Habe mir auch die Daiwa Bissanzeiger geholt und bin bis dato hoch begeistert von denen, verarbeitung top, die einstellmöglichkeiten auch, und das design hat einen vorteil, sie sind hoch wie atts aber haben alle möglichen einstellmöglichkeiten, reichweitentest und diebstahlsicherung, und falls doch mal druck auf die bissanzeiger kommt dann ist der hebel nicht so extrem und es bricht nichts aus, dazu haben die daiwabissanzeiger einen integriertes schnellwechselsystem, sehr gut gelungen meiner meinung das ganze ding.


----------



## Jackson Master (17. Juni 2012)

*AW: Daiwa Ib one bissanzeiger set oder Anaconda Messenger Rsv?*

Und ie is es zwischen den delkim txi plus oder den daiwas???


----------



## Aldaron (17. Juni 2012)

*AW: Daiwa Ib one bissanzeiger set oder Anaconda Messenger Rsv?*

Dann nimm die delkim txi plus. Nach den delkims kommen aber die von daiwa


----------



## Tino (17. Juni 2012)

*AW: Daiwa Ib one bissanzeiger set oder Anaconda Messenger Rsv?*

Da würde einzig und allein der Preis für mich eine Rolle spielen.

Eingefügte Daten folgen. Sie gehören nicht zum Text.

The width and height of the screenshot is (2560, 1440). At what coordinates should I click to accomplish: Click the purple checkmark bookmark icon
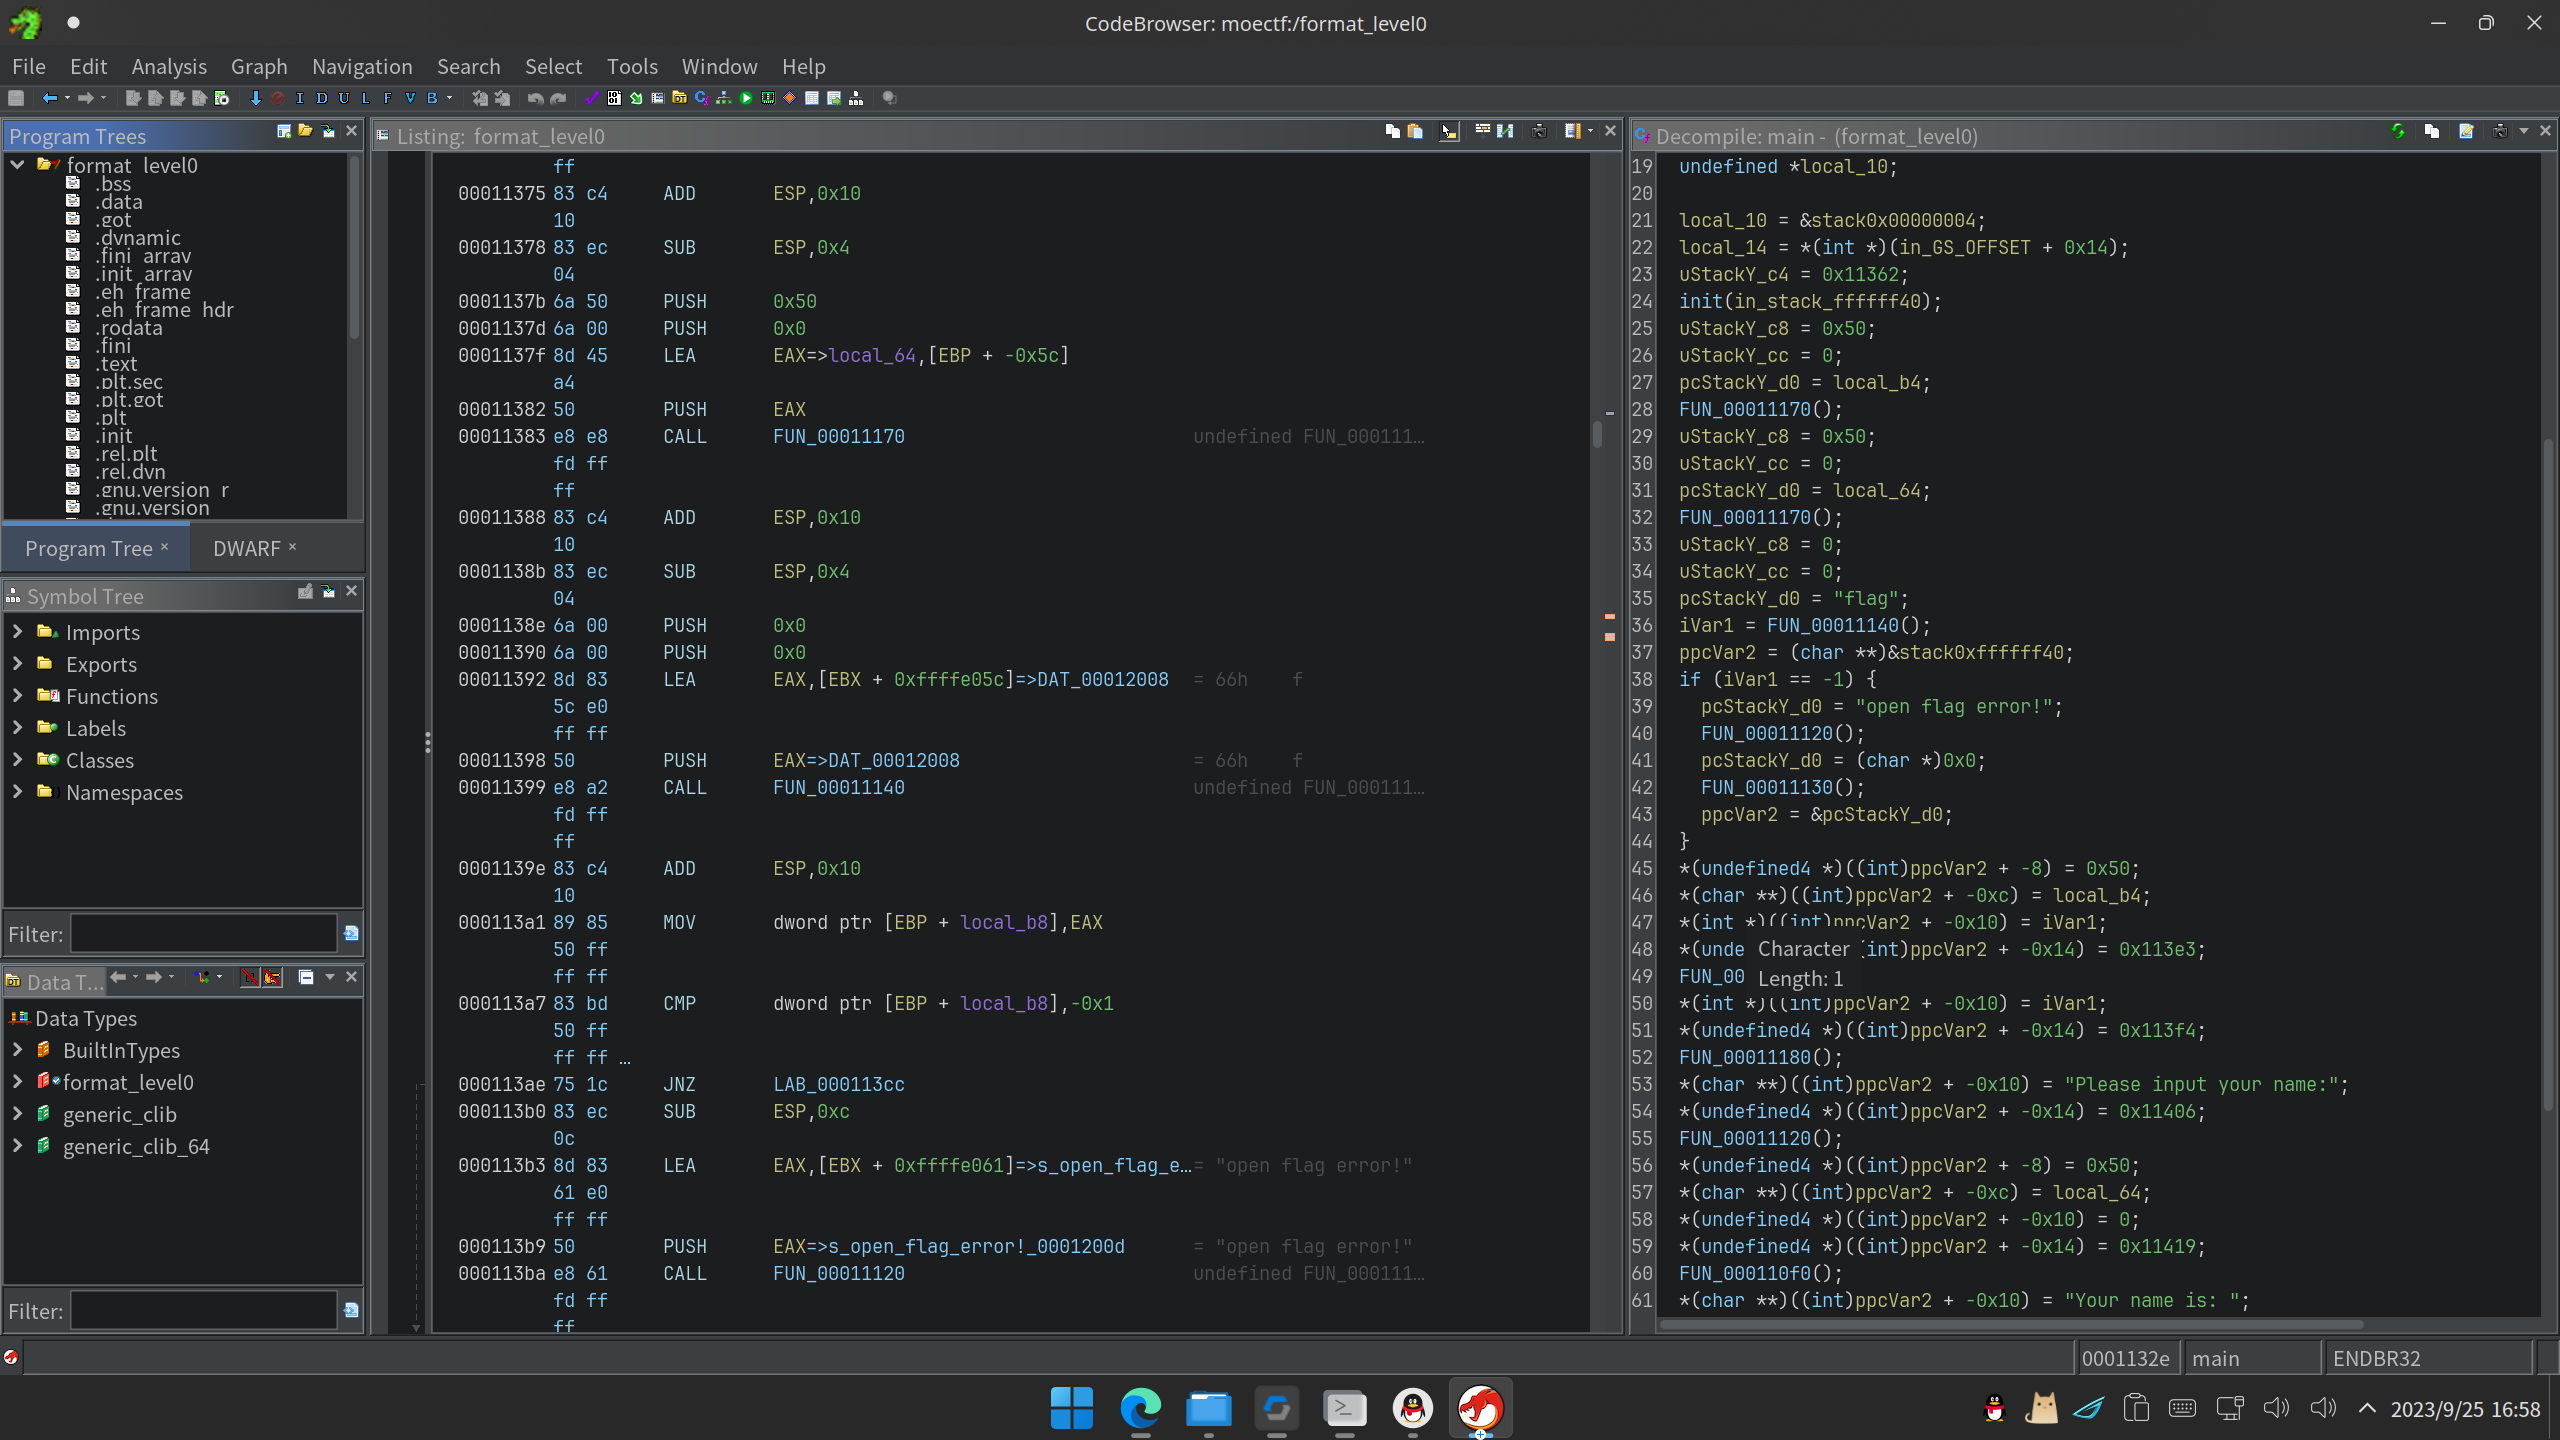(592, 98)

Die Daiwas sind sehr gut,mit allem was ein Pieper braucht ,wie man hier ja schon lesen kann.

Bei den Fast gleichen Ausstattungsmerkmalen wären die Daiwas für mich die erste Wahl.

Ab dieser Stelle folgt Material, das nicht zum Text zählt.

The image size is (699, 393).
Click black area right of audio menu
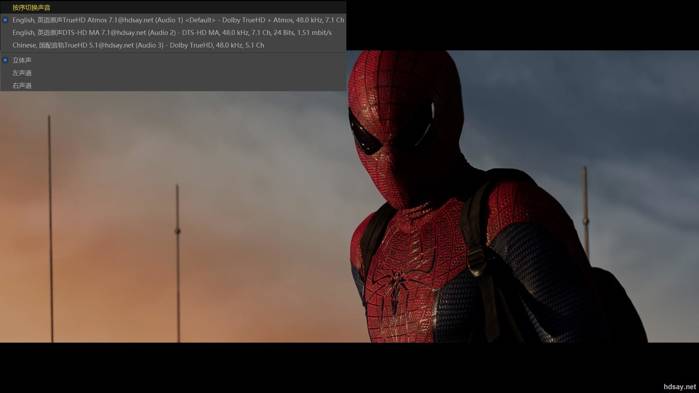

Warum immens mehr Geld rausschleudern wenn man das gleiche,für viel weniger bekommt.


----------



## Jackson Master (17. Juni 2012)

*AW: Daiwa Ib one bissanzeiger set oder Anaconda Messenger Rsv?*

Und welche swinger für die daiwas aber welche zum anstecken was empehlt ihr mir da


----------



## Bodensee89 (26. Juni 2012)

*AW: Daiwa Ib one bissanzeiger set oder Anaconda Messenger Rsv?*

ist bei den daiwas das als zubehör erhältliche ladegrät für bissanzeiger, empfänger und mini empfänger gleichermaßen verwendbar ?


----------



## Aldaron (27. Juni 2012)

*AW: Daiwa Ib one bissanzeiger set oder Anaconda Messenger Rsv?*

Nein nur für den reciever ist das


----------



## Bodensee89 (27. Juni 2012)

*AW: Daiwa Ib one bissanzeiger set oder Anaconda Messenger Rsv?*

schade  

naja, werde mir die teile wohl trotzdem kaufen.


----------



## Aldaron (27. Juni 2012)

*AW: Daiwa Ib one bissanzeiger set oder Anaconda Messenger Rsv?*

Da machst du nichts falsch


----------



## Bodensee89 (7. Juli 2012)

*AW: Daiwa Ib one bissanzeiger set oder Anaconda Messenger Rsv?*

hab die daiwa piepser mittlerweile bekommen und heute durfte mir einer davon den ersten karpfen ankündigen  

klasse teile, entsprechen genau dem was ich erwartet habe.


----------



## Snoopy (2. Juli 2013)

*AW: Daiwa Ib one bissanzeiger set oder Anaconda Messenger Rsv?*

Servus,
ich habe mir letztes Jahr auch die Bissanzeiger von Daiwa besorgt und muss sie nun das erste mal reklamieren.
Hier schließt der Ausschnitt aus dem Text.